C'est d'abord la vérité elle-même, ou du moins la réponse à la fausse question (Qui sont les habitants de la fosse ?) de la première moitié du roman, qui manifeste l'inutilité d'une quête qui n'a pas su la trouver alors qu'elle était évidente. La réponse sera donnée en effet le plus simplement du monde par l'immigré rencontré lors du retour à Jarbher alors qu'Eïd a abandonné sa quête. Et j'ai déjà dit que c'était peut-être précisément parce qu'il a abandonné sa quête qu'il obtient la réponse : non seulement la quête ne trouve pas la réponse, mais elle empêche de la trouver. Et si l'écriture se confond avec cette quête, n'est-elle pas une activité parasitaire par rapport au but même qu'elle se fixe ? L'étranger-frère peut énoncer la réponse sans même s'en apercevoir (p.174), car il ne s'est pas posé la question.

Parasitaire par rapport à son propre but, l'écriture sera ce lieu dans lequel son locuteur va perdre son statut de sujet comme son identité personnelle. Cette perte, déjà décrite plus haut, se fait après le retour de l'île, mais plus précisément après le dialogue avec l'immigré dont on vient de parler. La perte du statut de sujet se fait au moment où la parole quêtante vient de découvrir sa propre déri­sion, qui est peut-être, comme on l'a vu aussi, la vérité la plus grave. C'est en ce sens que Les Terrasses d'Orsol peut être lu comme l'entrée en folie de Habel.
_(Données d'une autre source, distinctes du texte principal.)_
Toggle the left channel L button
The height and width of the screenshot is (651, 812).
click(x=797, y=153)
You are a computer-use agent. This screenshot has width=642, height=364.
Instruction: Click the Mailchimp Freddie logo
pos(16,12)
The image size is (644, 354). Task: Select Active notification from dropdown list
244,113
Or, cette entrée en folie, à la fin du chapitre 21, se fait dans une demi-page qui multiplie les citations d'autres passages du roman, retirées de leur contexte. Et ce jeu se développe au début du chapitre suivant (voir pp.187, 189, 191). Citations qui sont toutes extraites du récit de la relation avec Aëlle sur l'île. L'amour avec Aëlle et le roman sont donc une seule et même chose, qui est l'entrée dans la folie, dans la stupeur, dans la perte du statut de sujet. En ce sens l'écriture-folie est aussi malédiction. Celle de la mission de donner un nom aux choses que Habel avait reçue de l'Ange de la Mort, et qu'Ed transmet à cet émigré-frère et double de lui-même qui en donnant la réponse par mégarde l'a délesté de l'illusion d'être sujet (pp. 178-179).
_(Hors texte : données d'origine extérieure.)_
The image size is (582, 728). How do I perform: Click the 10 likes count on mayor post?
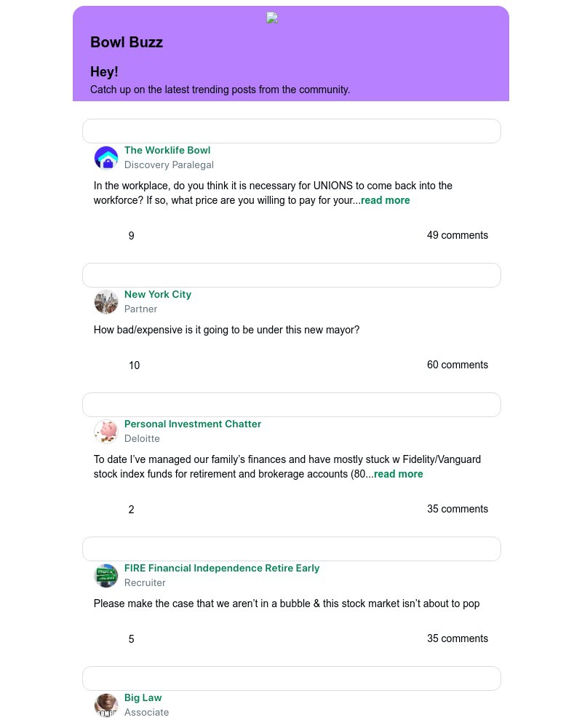point(134,366)
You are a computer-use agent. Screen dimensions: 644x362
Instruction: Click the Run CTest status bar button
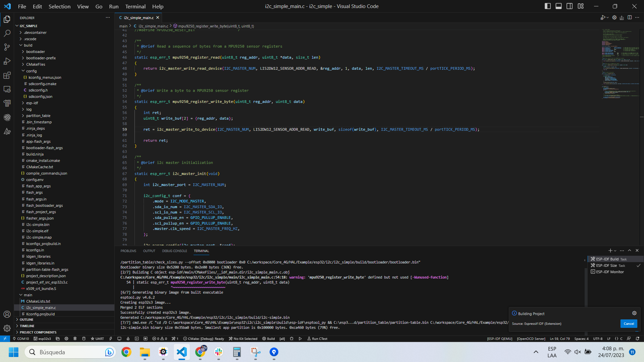[317, 339]
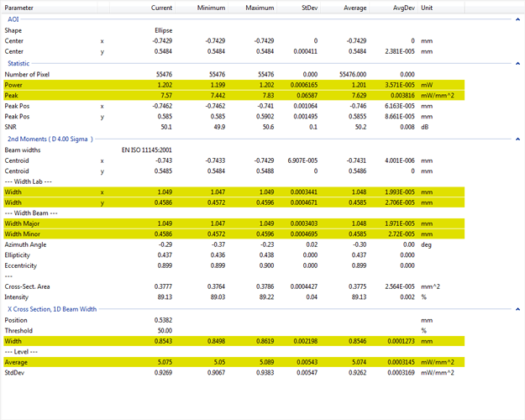Select the Ellipticity row
525x420 pixels.
click(234, 255)
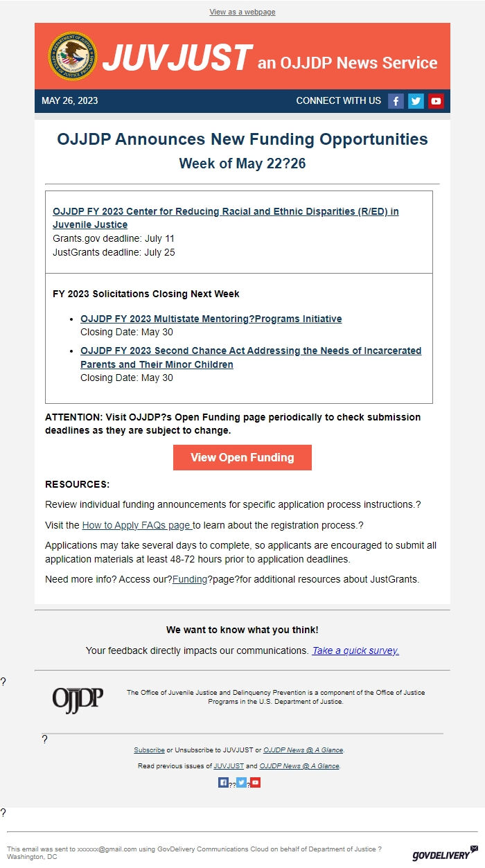
Task: Take the quick feedback survey
Action: pos(355,650)
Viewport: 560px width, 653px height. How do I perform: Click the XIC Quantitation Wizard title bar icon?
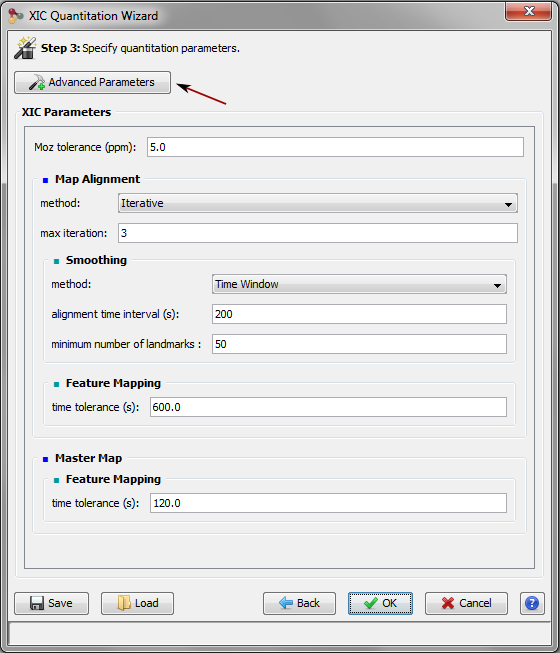click(15, 16)
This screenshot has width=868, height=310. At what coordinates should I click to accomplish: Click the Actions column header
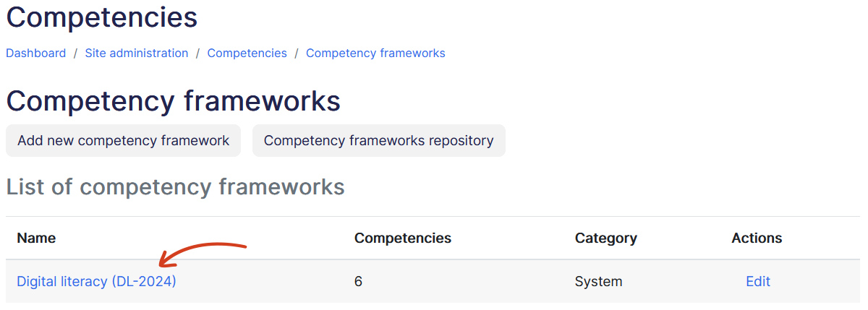pyautogui.click(x=757, y=238)
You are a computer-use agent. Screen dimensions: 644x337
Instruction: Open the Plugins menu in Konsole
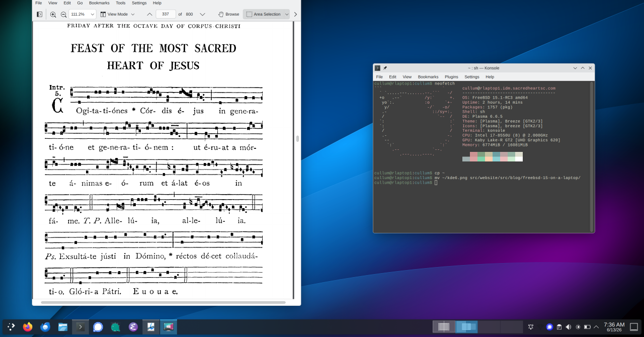pos(451,77)
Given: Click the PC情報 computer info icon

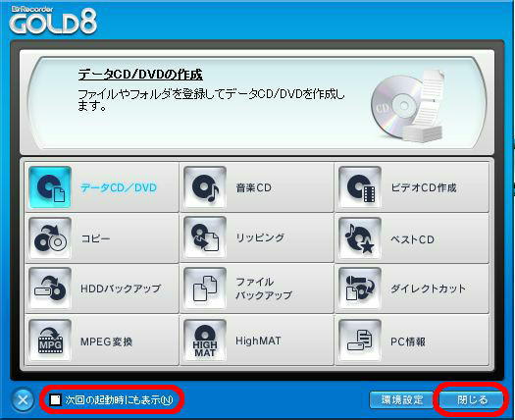Looking at the screenshot, I should click(x=360, y=341).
En tout cas, folie, perte d'identité ou malédiction, l'écriture est bien d'abord marginalité. L'écrivain qui enquête sur les boucs émissaires que Jarbher a jetés dans la fosse s'aperçoit lors de son procès rêvé qu'il est lui-même ce bouc émissaire. Il sera condamné à la fosse dans le rêve, et sacrifié par les motocyclistes dans la réalité, parce que la Cité a besoin de son exclusion pour vivre, comme elle a besoin qu'il ne meure pas plus que les formes de la fosse, car alors il faudrait inventer d'autres exclus. L'exclusion de l'écrivain que l'on devine derrière l'exil et la stupeur d'Eïd comme on l'avait devinée derrière l'exil et la folie de Habel, mais conjointement leur parole d'outre-exil, sont nécessaires à la survie du simulacre.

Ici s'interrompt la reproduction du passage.